Office of Disciplinary Counsel filed a petition for discipline under Rule 203(b)(1), Pa.R.D.E. on February 16, 1993. Respondent filed an answer to the petition for discipline on March 14, 1993.

The matter was referred to Hearing Committee [ ] on March 18, 1993. On June 8, 1993 it was reassigned to include newly appointed member [ ] who replaced outgoing Chairperson [ ].

A hearing was held before two members of committee [ ], Esquire, who chaired the hearing, and [ ], Esquire. [ ], Esquire, was unable to attend.

On January 7, 1994, the Hearing Committee filed its report, which recommended a two-year suspension retroactive to March 17, 1993.

The matter was adjudicated at the March 10, 1994 meeting of the Disciplinary Board of the Supreme Court of Pennsylvania.

H. FINDINGS OF FACT

(1) Petitioner, whose principal office is now located at Suite 400, Union Trust Building, 501 Grant Street, Pittsburgh, Pennsylvania, is invested, pursuant to Rule 207, Pa.R.D.E. with the power to investigate all matters involving alleged misconduct of an attorney admitted to practice law in Commonwealth of Pennsylvania and to *528prosecute all disciplinary proceedings brought in accordance with the aforesaid rules.

(2) Respondent was bom in 1929 and was admitted to practice law in the Commonwealth of Pennsylvania in 1955. He currently resides at [ ].

(3) In 1986, respondent acquired a controlling interest in [B] Bank of [ ] (now [B] Bank [ ]). (N.T. p. 22.)

(4) The bank throughout the period maintained a “four-star” rating from an independent bank rating service. (N.T. p. 26.)

(5) From 1986 until he left the bank in 1992, respondent performed a variety of legal services which were outside the scope of his duties as president of the bank. (N.T. p. 31.)

(6) Up until 1990, respondent waived all legal fees for this legal work. (N.T. p. 41.)

(7) In 1990, respondent took $15,000 as “advances” against legal fees.
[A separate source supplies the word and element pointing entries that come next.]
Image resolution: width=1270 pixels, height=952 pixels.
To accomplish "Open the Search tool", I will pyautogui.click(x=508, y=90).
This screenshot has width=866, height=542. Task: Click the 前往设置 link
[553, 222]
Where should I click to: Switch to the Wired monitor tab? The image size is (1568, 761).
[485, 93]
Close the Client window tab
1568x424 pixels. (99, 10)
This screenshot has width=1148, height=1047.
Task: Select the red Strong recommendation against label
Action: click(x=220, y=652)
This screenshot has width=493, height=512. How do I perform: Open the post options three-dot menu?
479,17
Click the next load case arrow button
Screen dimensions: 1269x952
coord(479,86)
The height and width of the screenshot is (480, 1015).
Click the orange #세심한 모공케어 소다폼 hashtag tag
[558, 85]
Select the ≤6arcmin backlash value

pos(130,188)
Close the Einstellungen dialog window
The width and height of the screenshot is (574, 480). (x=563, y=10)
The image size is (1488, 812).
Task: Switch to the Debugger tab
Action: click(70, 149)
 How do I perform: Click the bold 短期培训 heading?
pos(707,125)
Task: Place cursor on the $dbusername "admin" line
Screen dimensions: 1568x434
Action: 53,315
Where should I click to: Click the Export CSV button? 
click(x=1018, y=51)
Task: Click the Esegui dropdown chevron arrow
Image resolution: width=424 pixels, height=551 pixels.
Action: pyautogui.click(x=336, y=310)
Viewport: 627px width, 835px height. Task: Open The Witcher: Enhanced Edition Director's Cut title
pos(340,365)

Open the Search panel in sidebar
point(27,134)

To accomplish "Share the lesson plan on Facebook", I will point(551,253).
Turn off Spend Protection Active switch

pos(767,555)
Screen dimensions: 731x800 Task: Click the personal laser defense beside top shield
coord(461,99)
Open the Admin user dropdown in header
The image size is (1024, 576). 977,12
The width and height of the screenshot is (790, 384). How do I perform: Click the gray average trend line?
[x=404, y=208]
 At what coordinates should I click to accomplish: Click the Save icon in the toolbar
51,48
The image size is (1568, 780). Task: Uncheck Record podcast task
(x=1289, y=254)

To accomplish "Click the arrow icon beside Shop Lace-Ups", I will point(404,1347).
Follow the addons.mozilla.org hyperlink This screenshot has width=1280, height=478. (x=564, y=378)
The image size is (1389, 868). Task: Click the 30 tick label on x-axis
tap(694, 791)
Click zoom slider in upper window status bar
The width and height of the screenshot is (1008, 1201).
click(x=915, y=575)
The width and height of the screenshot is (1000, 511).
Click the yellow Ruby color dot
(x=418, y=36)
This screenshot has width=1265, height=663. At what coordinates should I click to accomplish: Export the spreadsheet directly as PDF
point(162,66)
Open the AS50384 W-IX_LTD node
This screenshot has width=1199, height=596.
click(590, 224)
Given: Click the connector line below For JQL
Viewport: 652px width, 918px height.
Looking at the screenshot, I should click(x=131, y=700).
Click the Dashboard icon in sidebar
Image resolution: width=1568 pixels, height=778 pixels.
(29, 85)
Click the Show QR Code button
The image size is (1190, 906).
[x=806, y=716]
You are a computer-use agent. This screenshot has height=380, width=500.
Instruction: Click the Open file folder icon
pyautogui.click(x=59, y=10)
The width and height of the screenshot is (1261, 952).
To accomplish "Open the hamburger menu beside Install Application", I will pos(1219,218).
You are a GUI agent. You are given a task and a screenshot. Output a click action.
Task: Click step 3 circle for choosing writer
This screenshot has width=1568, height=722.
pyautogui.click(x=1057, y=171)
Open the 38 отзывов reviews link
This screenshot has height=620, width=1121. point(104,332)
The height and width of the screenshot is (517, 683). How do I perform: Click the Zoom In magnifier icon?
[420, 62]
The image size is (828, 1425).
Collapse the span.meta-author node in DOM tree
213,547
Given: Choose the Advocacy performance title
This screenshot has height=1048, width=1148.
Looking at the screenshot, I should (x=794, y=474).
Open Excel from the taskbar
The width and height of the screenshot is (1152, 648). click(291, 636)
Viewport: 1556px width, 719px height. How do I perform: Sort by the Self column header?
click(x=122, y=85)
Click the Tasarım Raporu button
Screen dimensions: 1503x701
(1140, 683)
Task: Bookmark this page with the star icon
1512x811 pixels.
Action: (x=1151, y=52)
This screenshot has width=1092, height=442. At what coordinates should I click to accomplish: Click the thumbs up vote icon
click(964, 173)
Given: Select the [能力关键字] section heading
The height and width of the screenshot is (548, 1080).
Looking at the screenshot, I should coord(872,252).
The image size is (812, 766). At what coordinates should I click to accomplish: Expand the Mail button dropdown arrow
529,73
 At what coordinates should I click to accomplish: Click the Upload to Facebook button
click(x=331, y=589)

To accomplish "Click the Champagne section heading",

Respondent repaid those advances so as not to affect the bank’s rating. (N.T. pp. 29-30.)

(8) In 1991, respondent took $9,601 in similar advances. These respondent reported as income. (N.T. pp. 36, 46.)

(9) During a bank examination, this practice came to light, along with other shortages, and respondent agreed to repay the bank $15,120. (N.T. pp. 35-36, 46.)

(10) On July 7, 1992 a federal grand jury returned a 12 count indictment in the United States District Court for the [ ] District of Pennsylvania at Criminal no. [ ], which charged the respondent with embezzlement *529or misapplication of funds by a bank officer in violation of title 18, United States Code, §656. (Stip. no. 4.)

(11) On July 27, 1992 respondent entered a plea of not guilty. (Stip. no. 5.)

(12) On September 21,1992, pursuant to a plea agreement with federal prosecutors, respondent withdrew his earlier plea and entered a new plea of guilty to Count 1 of the indictment. Counts 2 through 12 were dismissed. (Stip. no. 6.)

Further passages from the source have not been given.